Es sei an der Zeit, das “Rückgrat” der USA wieder aufzubauen. Gebraucht werde ein politischer “Konsens”, damit das Land die vergiftete Atmosphäre unter dem republikanischen US-Präsidenten Donald Trump hinter sich lassen könne, sagte der frühere US-Vizepräsident Joe Biden bei einer politischen Großveranstaltung in Dover in seinem Heimat-Bundesstaat Delaware. Dort hatten ihm hunderte Anhänger einen euphorischen Empfang bereitet.
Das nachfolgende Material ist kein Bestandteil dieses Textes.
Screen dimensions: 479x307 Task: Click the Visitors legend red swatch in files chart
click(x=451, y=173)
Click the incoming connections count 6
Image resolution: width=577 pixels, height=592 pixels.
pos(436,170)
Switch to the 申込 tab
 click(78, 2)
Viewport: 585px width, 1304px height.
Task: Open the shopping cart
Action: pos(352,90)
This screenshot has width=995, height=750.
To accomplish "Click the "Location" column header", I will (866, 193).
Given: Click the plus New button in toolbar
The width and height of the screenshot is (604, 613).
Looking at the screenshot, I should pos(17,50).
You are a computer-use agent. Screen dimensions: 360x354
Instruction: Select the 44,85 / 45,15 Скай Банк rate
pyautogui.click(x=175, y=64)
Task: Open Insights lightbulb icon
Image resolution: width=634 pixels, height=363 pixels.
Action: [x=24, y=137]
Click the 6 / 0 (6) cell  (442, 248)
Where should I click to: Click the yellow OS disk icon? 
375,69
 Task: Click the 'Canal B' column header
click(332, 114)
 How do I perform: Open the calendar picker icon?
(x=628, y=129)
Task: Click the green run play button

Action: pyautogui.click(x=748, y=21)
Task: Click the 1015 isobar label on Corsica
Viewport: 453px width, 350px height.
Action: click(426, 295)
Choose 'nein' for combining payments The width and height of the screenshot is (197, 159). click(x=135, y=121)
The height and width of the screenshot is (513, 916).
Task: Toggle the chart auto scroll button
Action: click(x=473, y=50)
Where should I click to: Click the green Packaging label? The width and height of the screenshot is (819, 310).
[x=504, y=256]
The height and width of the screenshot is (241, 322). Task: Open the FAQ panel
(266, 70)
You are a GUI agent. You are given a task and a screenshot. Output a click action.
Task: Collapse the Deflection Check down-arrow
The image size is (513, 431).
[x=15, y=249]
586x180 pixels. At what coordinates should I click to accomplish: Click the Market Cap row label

Ein Raunen ging durch die Menge

“Unsere Politik ist so gemein geworden, so engstirnig, so lasterhaft, dass wir uns selbst nicht regieren können, in vielen Fällen nicht einmal miteinander reden können.” Dabei sei er der Fortschrittlichste “von jedem, der antritt für die (…)”, fügte Biden hinzu – und unterbrach sich dann selbst. “Jeder, der antreten würde”, korrigierte er sich.

Einige Biden-Fans fingen an, “Tritt an, Joe, tritt an” zu rufen. “Ich habe es nicht so gemeint”, entgegnete Biden lachend.

USA Obama und Biden im Rosengarten nach Hillary Clintons Wahlniederlage (picture alliance/dpa/J. L. Scalzo)

Joe Biden – der Mann hinter Barack Obama (Foto von 2016)

Großes Bewerberfeld bei den Demokraten

Biden war von 2009 bis 2017 Vizepräsident unter Präsident Barack Obama. Der 76-Jährige gilt als aussichtsreicher Anwärter auf die Präsidentschaftskandidatur der US-Demokraten im Jahr 2020. Allerdings ist das Bewerberfeld mit bislang 15 Anwärtern schon jetzt sehr groß. So warfen unter anderem die Senatoren Cory Booker, Kirsten Gillibrand, Kamala Harris, Amy Klobuchar, Bernie Sanders und Elizabeth Warren sowie der frühere Wohnungsbauminister Julian Castro ihren Hut in den Ring.

Zur Bestimmung des Präsidentschaftskandidaten finden in der ersten Jahreshälfte 2020 Vorwahlen in allen 50 Bundesstaaten sowie dann im Sommer ein Nominierungsparteitag statt.